UTANMANIN SINIRI
Her șeyin bir sınırı var değil mi ama ?
Ülkelerin sınırı var örneğin, özgürlüklerin, hakların sınırı ..
Sabırın da bir sınırı var utanmanın da.
Mayoya kadar açılınabilir de mayosuz da dolașılmaz ki.
En azından bizim ülkemizin sınırları içinde bu olmaz.
Soyunma özgürlüğünün sınırı bizde mayoya kadar, ötesi yok demek ki.
Senin soyunma özgürlüğün benim bakma hakkımı elimden almamalı çünkü.
Senin utanma sınırını așman da benim sabrımı tașırmamalı.
Globalleșme ile birlikte tüm sınırların kaldırılacağı ileri sürülmekte idi. Önce ülkeler arası sınırlar dendi; sonra sınır tanımayan doktorlar çıktı, sınır tanımayan gazeteciler izledi onu vb.
O arada sermaye sınırları çoktan yıkıp geçmiști. Ne dini ne de imanı vardı sermayenin, ki doğasında vardı sınır tanımamak.
Merkantil așamasından, yani yürümeye bașladığı günden buyana sınır tanımaz bir niteliği vardı.
Tüm utanmazlığı bu sınır tanımamasından geliyor olsa gerek.
Tüm acımasızlığı ve tüm insan-dıșılığı da.
Demek ki sınır tanımak insana özgü bir nitelik.
Sınır tanımayan bir insandan ne yurttaș olur ne de ondan utanma beklenir.
Onun özgürlük anlayıșı da, hak anlayıșı da insanlık dıșılığa açıktır; insanlık dıșıdır tastamam.
Bu usavurmayı somuta indirgediğimizde denilebilir ki; sermayenin anavatanı en geniș anlamıyla Batı olduğuna göre tüm sınırtanımazlığın ve tüm insan-dıșılığın anavatanı da Batı’dır.
Bir adım ötesinde de șu söylenebilir; bugünkü Avrupa Birliği’ne katılabilmek için kușkusuz önce ülke sınırlarından vazgeçilecektir sonra da insanlık dıșı değerler benimsenmiș olacaktır.
O zaman zenginliğimiz de para-pul, demir-kömür, arpa-buğday, fındık-çay değil ama ‘farklılılarımız’ olacaktır.

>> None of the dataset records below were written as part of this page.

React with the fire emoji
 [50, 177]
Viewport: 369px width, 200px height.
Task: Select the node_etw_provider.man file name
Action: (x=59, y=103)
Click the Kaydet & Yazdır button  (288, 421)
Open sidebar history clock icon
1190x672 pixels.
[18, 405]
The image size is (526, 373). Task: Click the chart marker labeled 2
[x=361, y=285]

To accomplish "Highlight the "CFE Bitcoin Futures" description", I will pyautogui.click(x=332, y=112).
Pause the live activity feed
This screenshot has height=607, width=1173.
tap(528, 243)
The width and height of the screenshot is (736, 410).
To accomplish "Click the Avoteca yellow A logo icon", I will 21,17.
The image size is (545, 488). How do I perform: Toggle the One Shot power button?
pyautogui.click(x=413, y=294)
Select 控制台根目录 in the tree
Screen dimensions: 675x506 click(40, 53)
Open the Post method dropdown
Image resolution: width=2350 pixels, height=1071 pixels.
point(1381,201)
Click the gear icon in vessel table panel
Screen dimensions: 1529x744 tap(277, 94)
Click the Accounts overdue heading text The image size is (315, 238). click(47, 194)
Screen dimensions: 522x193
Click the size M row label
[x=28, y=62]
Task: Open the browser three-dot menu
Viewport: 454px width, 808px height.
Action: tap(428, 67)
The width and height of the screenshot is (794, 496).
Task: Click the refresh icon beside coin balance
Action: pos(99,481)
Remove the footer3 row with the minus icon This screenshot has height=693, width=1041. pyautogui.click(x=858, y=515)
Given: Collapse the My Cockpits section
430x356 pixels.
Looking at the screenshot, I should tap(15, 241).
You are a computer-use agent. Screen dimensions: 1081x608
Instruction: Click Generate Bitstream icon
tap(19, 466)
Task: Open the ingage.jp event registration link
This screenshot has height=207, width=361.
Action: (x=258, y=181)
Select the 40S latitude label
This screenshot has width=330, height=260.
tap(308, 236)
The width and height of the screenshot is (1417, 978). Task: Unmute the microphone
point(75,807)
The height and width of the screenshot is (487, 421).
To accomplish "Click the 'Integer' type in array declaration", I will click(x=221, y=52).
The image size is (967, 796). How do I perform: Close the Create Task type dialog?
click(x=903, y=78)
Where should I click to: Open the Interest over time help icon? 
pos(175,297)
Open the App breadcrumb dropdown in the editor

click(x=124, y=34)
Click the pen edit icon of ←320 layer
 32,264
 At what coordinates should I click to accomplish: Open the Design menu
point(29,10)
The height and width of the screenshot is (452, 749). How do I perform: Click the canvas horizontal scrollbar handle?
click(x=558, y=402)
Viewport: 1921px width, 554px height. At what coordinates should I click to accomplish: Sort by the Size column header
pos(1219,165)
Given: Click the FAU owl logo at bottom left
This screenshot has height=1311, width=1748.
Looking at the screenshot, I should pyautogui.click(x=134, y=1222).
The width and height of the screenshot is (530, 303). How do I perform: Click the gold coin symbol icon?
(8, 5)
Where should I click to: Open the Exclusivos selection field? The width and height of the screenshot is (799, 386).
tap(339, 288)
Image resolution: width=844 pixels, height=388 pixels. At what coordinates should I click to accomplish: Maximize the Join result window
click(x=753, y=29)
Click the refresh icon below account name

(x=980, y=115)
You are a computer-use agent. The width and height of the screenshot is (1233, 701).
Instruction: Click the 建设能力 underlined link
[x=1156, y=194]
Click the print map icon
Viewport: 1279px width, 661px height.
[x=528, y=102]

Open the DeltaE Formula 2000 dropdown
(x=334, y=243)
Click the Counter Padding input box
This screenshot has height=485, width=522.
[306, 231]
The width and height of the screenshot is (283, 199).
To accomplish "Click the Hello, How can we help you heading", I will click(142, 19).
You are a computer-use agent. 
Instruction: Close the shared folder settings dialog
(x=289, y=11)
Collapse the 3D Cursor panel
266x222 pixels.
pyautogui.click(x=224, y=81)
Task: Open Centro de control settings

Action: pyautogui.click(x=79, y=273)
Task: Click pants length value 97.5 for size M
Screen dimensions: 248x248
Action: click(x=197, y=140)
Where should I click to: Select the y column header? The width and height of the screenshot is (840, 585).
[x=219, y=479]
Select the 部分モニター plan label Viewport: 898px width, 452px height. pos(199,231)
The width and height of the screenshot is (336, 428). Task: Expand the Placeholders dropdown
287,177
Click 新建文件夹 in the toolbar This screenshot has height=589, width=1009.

Söyleyen adama bakıyorum ne utanması var ne de sıkılması.
Batılı biri desem, o da değil.
Avrupalı’dan önce ‘Ne Mutlu Türküm Diyene’ sözü ona batıyormuș zaten.
Yani adam Türk ulusunun mutlu olmasına bile karșı.
Kimsenin ondan aș-ekmek istememesine karșın, o bu ülke insanlarını mutsuz kılmak için elinden ne geliyorsa esirgememekte.
Kimileri de kalkmıș Avrupa Parlamenterlerine kızmakta, onların raporlarını eleștirmekteler.
Bense kișisel olarak utanıyorum.
Avrupalı’nın benim ülkem için söylediği her söz yüzümü kızartıyor.
İnsanlığımdan utanıyorum!
İt ürüyor ama kervan yürümüyor çünkü.
Kervancıbașı kervanı en önde yürüyenlere bırakmıș sanki.
Onların getireceği yer de burasıymıș demek ki.
Sabrın da bir sınırı var oysa.
Taștı tașacak.
Eskiler ‘haddini bilmeyenin hakkı kötektir’ derlerdi.
Demokrasimiz bu haktan yonsun bırakmamalı onları.